■ **What you have to do**
Your answer must be an exact retyping of the line containing "Click the table vertical scrollbar" and every line after it through the end of the records below, with no pictures and nothing else.

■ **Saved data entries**
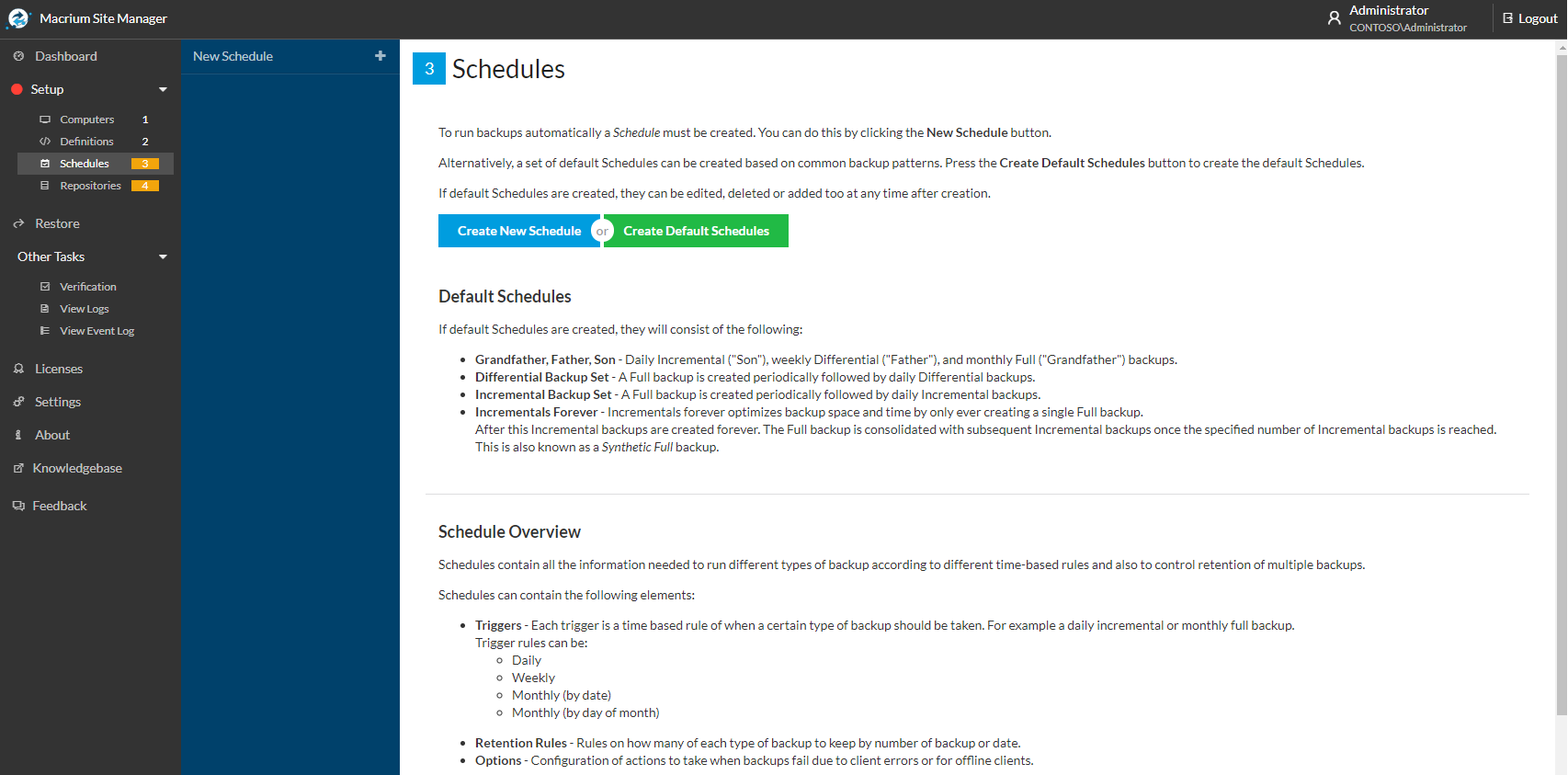1568x775 pixels.
Task: Click the Settings gears icon
Action: click(x=18, y=402)
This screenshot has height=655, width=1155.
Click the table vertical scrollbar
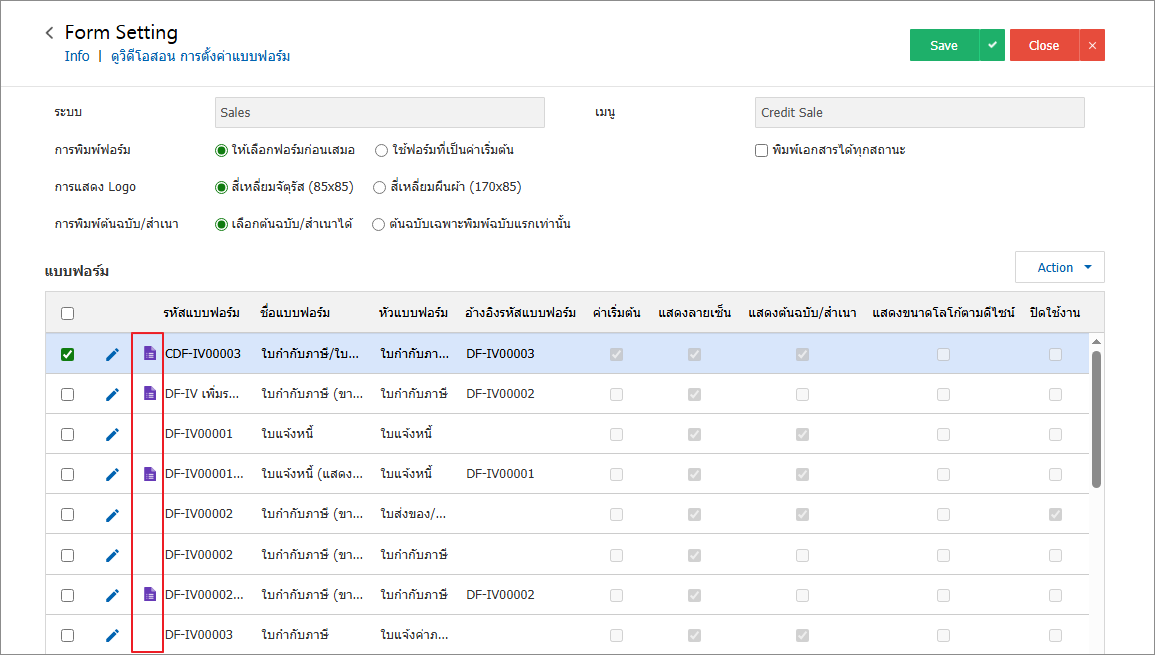tap(1096, 420)
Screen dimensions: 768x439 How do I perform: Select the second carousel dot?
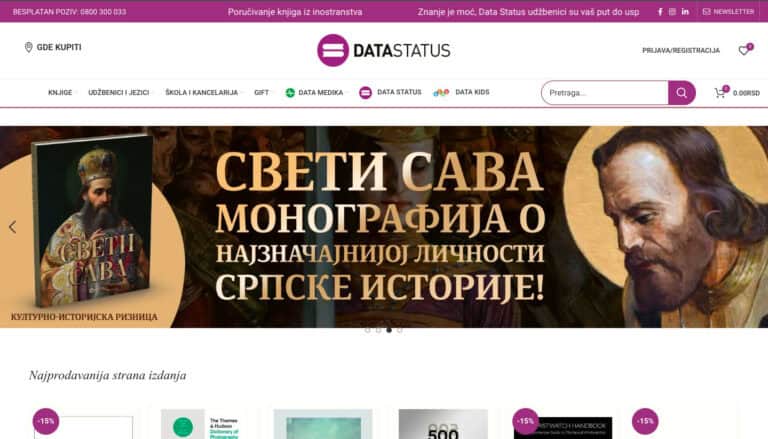pos(378,330)
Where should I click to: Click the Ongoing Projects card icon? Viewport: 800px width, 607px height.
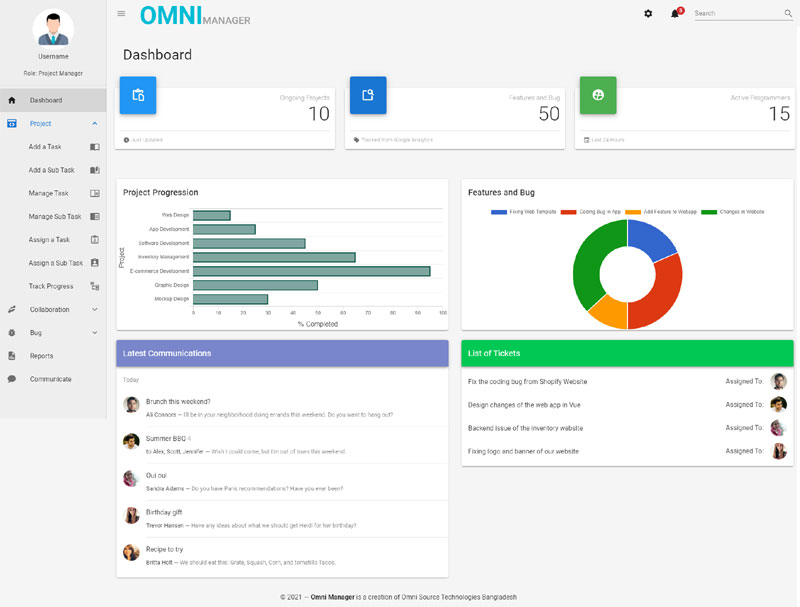(x=138, y=95)
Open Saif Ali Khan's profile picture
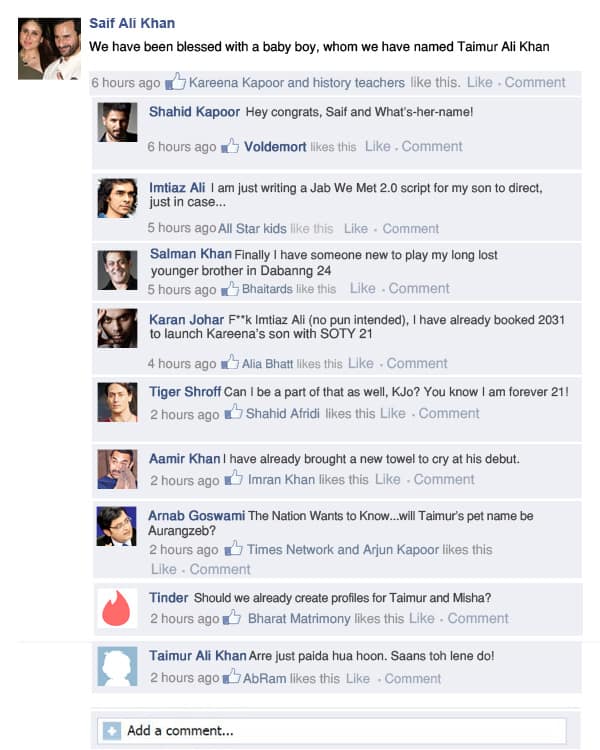 (x=49, y=48)
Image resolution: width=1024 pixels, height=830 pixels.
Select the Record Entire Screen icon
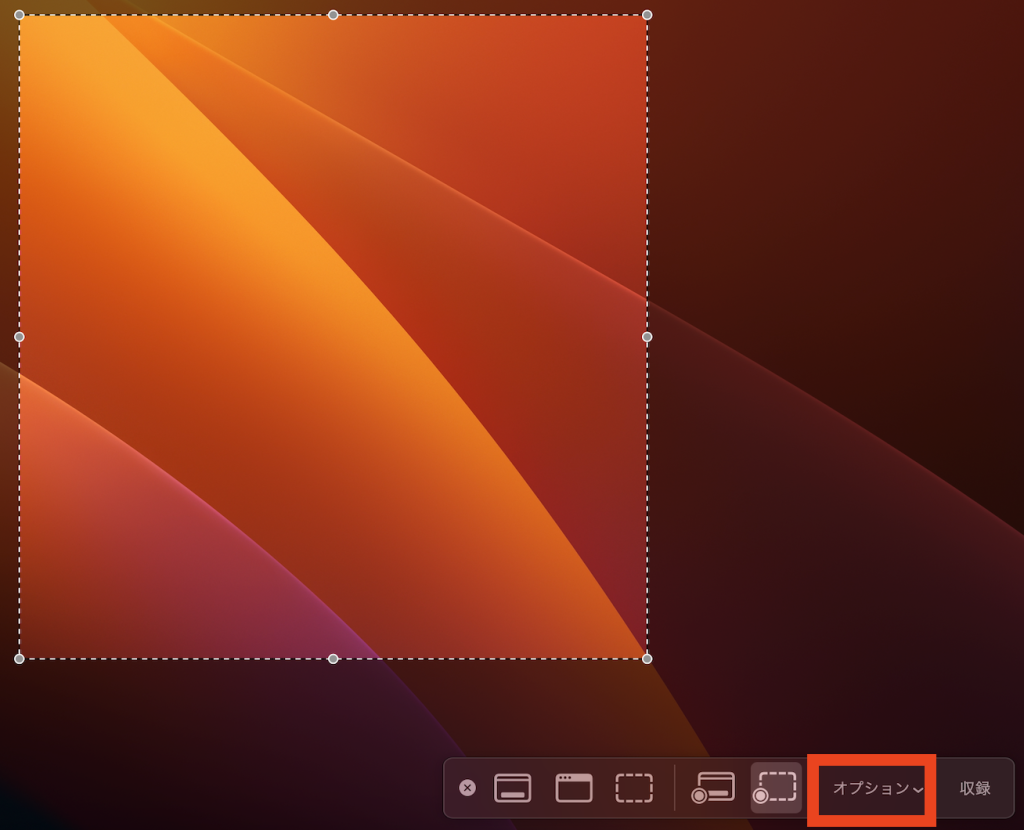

■ **Answer**
Click the table vertical scrollbar
tap(1096, 420)
Screen dimensions: 768x439 How do I perform: Select the second carousel dot?
pos(378,330)
Where should I click to: Click the Ongoing Projects card icon? Viewport: 800px width, 607px height.
(x=138, y=95)
Open Saif Ali Khan's profile picture
 (x=49, y=48)
Image resolution: width=1024 pixels, height=830 pixels.
Select the Record Entire Screen icon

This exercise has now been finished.